### ACTION ITEM A
In the Boston Airbnb data write-up, do these statements agree with it? (i) The dataset has 3585 rows and 94 columns. (ii) Rows with a price between 20 and 500 were removed. (iii) The correlation matrix was plotted with the seaborn histplot function. For each, answer yes or no and quote the deciding words.
### ACTION ITEM B
According to the Boston Airbnb data write-up, which seaborn function was used to plot the distribution of the price column?

We can see Boston Airbnb listings dataset has 3585 rows and 94 columns. There are too many columns. We can see two types of columns i.e. Numeric and Object.
Some columns have very few or zero non-null values. I have removed these columns from the data sets.
There are columns such as host_url, medium_url, pricture_url, etc that are not useful thus should be removed thus I have ignored such columns from my studied dataset.
There are columns such as price, cleaning_fee, security_deposit, host_response_rate, etc that are of type object. These columns can be converted to number type thus I have converted them.

Data cleaning and transformations

Based on the above observations I have written a function that uses pandas high-level functions to drop columns that are not useful, drop columns having fewer values, fill NA values, and converting some object type columns to numeric columns. This activity will clean the data and will make more sense.

Numerical features analysis

With cleaned datasets let’s see how the price is distributed and try to analyze the price feature. To do that I have fetched the price column from the listings dataset and plotted a hist distribution using the seaborn histplot function.

Price distribution of Boston Airbnb Listings

Observations:

We can see that most of the samples from price columns are within the range of 220 USD and there are rare samples that are less than 20 USD and greater than 500. I have removed these rows since it is rare to expect such a price from Airbnb listings.
I can further take the log of price to normalize the distribution while training the model.

Removing outliers

Based on the above observation I had included rows where the price was between 20 to 500. After removing outliers we see the improved distribution of the price.

Improved price distribution of Boston Airbnb Listings

I can see now outliers the price is in better shape. The distribution of the log of the price is even better I will use this transformation later while preparing train and test splits.

Correlation Matrix of all Numerical columns

To plot a correlation matrix between numeric variables I fetched numeric columns from the listings dataset and then using the panda's correlation function I was able to get a correlation matrix between all variables. Using the seaborn heatmap function I plotted the correlation matrix as a heatmap. Positive values show a positive or strong relationship between two given feature whereas negative values shows week relationship. This heatmap helped me further to select columns for preparing our final train and test splits.

### LISTED ENTRIES
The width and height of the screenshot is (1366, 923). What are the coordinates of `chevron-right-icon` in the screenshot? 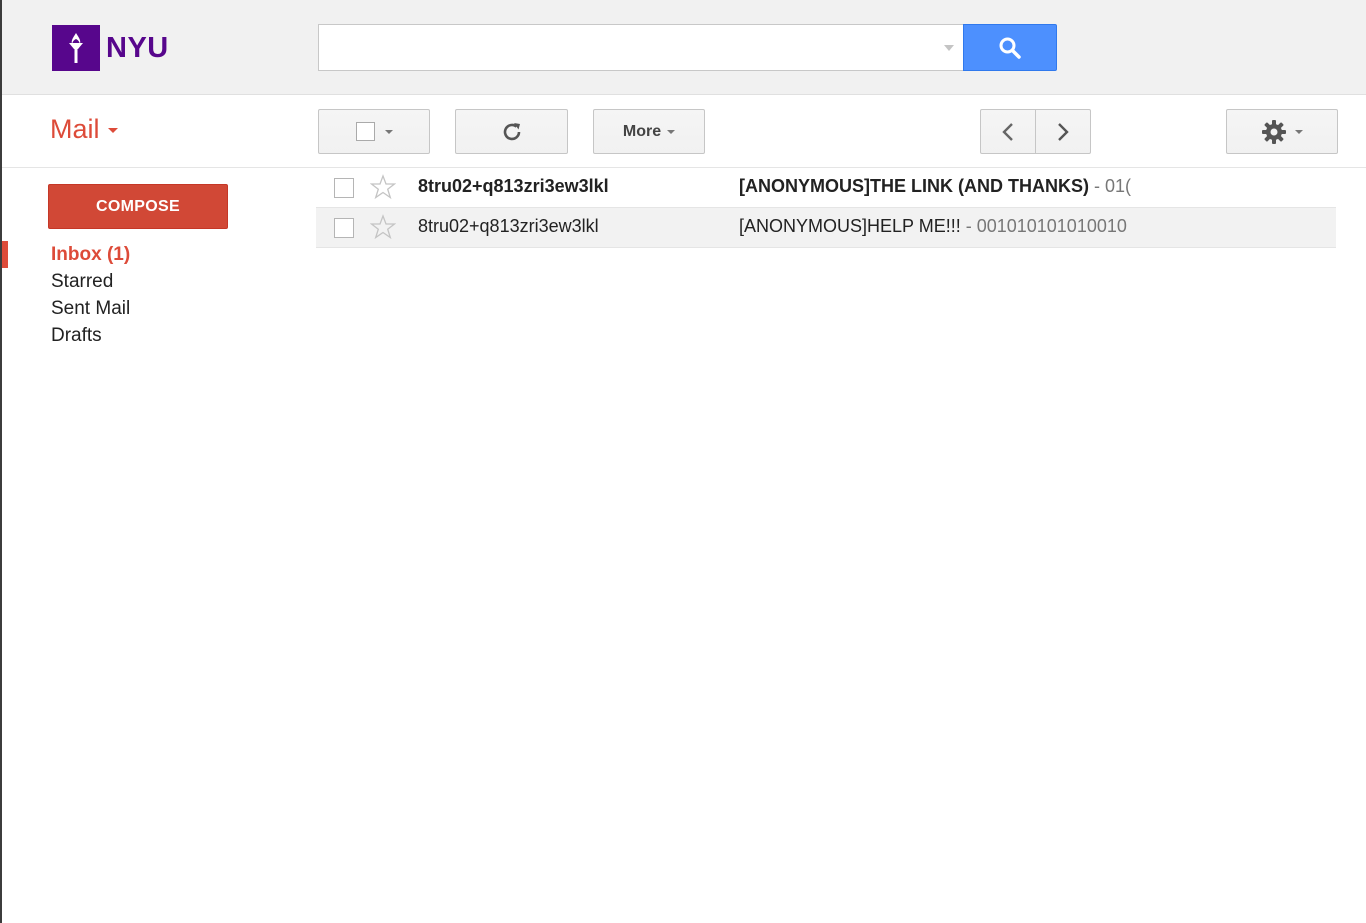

...

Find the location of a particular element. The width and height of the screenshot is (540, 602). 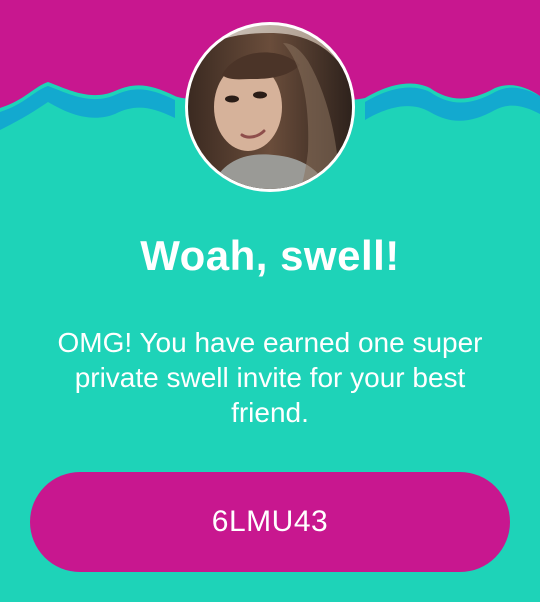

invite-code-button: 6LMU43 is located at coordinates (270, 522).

### WRITTEN RESPONSE A
(i) Yes: "Boston Airbnb listings dataset has 3585 rows and 94 columns"
(ii) No: "I had included rows where the price was between 20 to 500"
(iii) No: "Using the seaborn heatmap function I plotted the correlation matrix as a heatmap"

### WRITTEN RESPONSE B
The seaborn histplot function.